--- DATASET RECORDS ---

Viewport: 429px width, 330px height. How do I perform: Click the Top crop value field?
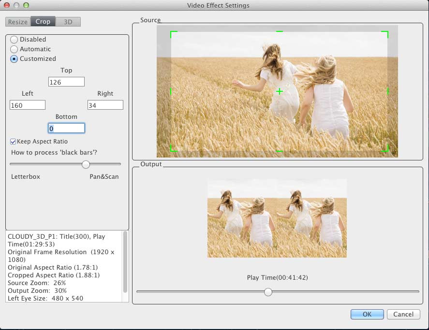[66, 82]
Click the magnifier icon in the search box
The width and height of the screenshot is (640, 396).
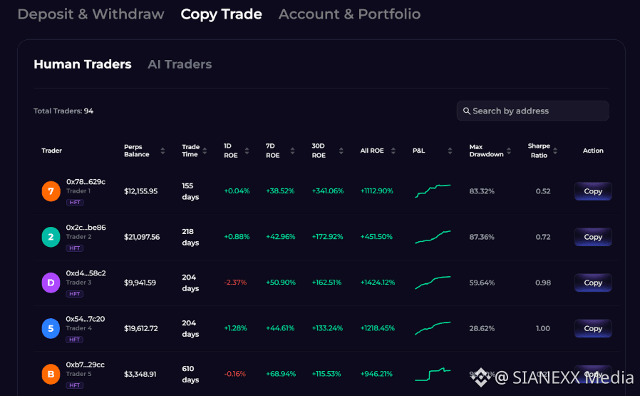[x=467, y=111]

---

### TO BE DONE
Please switch "magnifier" to "magnifying glass" in the lines starting with the one containing "Click the magnifier icon in the search box" and going on through the last line, and give only those lines with everything else unchanged. Leave the pictures out.

### REPLY TO THE TASK
Click the magnifying glass icon in the search box
The width and height of the screenshot is (640, 396).
[x=467, y=111]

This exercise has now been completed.